Ada 32 Ribu Hewan Penular Rabies, Disbunnak Ajukan Anggaran Rp2 Milyar

Plt Kabid Peternakan Dinas Peternakan dan Perkebunan Kabupaten Sanggau, Emiliana

eQuator.co.id – Sanggau-RK.  Upaya pengendalian dan pemberantasan rabies di Kabupaten Sanggau belum bisa dilakukan secara maksimal. Dinas Perkebunan dan Peternakan (Disbunnak) Kabupaten Sanggau menyebut ada 32 ribu hewan penular rabies di Sanggau. Dan baru 10 persennya saja yang sudah divaksin.

“Kita (Disbunak Sanggau), untuk penanganan rabies memang selama ini mengandalkan vaksinasi untuk anjingnya. Data kita, hewan penularan rabies di Kabupaten Sanggau 32 ribu ekor (anjing kucing, monyet, musang). Tapi karena anggaran terbatas, baru sekitar 10 persen yang kita vaksin,” kata Plt Kabid Peternakan Dinas Perkebunan dan Penernakan Kabupaten Sanggau, Emiliana ditemui di DPRD Sanggau, Selasa (3/9).

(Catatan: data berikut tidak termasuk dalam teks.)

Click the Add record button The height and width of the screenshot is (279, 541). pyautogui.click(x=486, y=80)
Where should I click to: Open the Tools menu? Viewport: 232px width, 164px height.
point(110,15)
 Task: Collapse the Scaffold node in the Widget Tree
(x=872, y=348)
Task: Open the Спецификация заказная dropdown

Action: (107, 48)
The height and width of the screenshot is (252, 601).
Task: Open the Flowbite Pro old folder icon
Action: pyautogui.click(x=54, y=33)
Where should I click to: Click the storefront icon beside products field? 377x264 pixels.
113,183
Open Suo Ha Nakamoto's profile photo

Ia mengatakan, penanganan rabies idealnya dilakukan secara massal. Artinya, seluruh hewan penular rabies itu perlu dilakukan vaksin. Tak bisa dilakukan parsial dan bertahap.

“Misalnya tahun ini 10 persen, tahun depan 10 persen. Tidak bisa. Harus serentak. Jadi kalau tahun ini disuntik 32 ribu, tahun depan harus juga disuntik 32 ribu. Setelah ternyata tidak ada lagi, berartinya kita sudah nyatakan bebas rabies,” terangnya.

Namun anggaran untuk menyuntikkan vaksin ke 32 ribu hewan penular rabies tersebut juga memakan biaya relatif besar. Disbunnak berencana mengusulkan anggaran Rp2 miliar lebih dalam APBD 2020.

“Kita akan ekspos ke Pak Bupati untuk 2020. Kemarin kita hitung-hitung, sekitar Rp2 miliar lebih. Karena di samping untuk membeli vaksin, juga untuk tenaga operasional penyuntikan, untuk sosialisasi juga, untuk melatih petugas. Karena kalau kita lakukan massal perlu juga tenaga vaksin yang agak banyak,” beber Emiliana.

Selain terkendala anggaran, lanjut dia, kesadaran masyarakat akan rabies masih kurang.

“Kalau kita datang vaksin, kadang anjingnya dibawa ke hutan, kita harus door to door ke rumah. Kadang anjingnya tidak bisa ditangkap. Sehingga perlu sosialisasi,” ucap Emiliana.

Kemudian, sambung dia, ada juga anjing liar yang susah untuk dilakukan menyuntikan.

“Kalau kita sudah sosialisasikan dengan tokoh adat, tokoh masyarakat, apakah terhadap anjing liar ini harus diemelinasi atau bagaimana, itu harus ada kesepakatan. Target kita 2025 Sanggau bebas rabies. Sampai tahun 2023 kita vaksinasi terus menerus,” kata Emiliana.

Terkait jumlah kasus gigitan tahun ini, ia tidak begitu ingat. Namun kasus terbanyak ada di Kecamatan Sekayam, Parindu dan Tayan Hulu.

“Kalau anjing tersebut sudah mengigit seseorang, dalam waktu 24 jam harus sudah divaksinasi untuk manusia. Kalau telat, menyerang otak dan bisa menyebabkan kematian. Virusnya itu juga bisa bertahan di tubuh manusia selama 2 tahun. Dari tahun 2016 sampai 2019 sudah 28 yang meninggal. Untuk tahun ini 5 orang,” pungkas Emiliana.

Sebelumnya, Kabid Pencegahan, Pengendalian Penyakit dan Penyehatan Lingkungan (Kabid P2PL) Dinkes Sanggau, Sarimin Sitepu menyebut penanganan rabies harus dilakukan dua arah, dari hilir dan hulu. Dinkes Sanggau, sebut dia, hanya menangani di hilir. Artinya jika terjadi kasus gigitan rabies pada manusia, Dinkes akan turun tangan menanganinya. Sedangkan terkait hewan pengidap rabies, merupakan kewenangan Disbunak.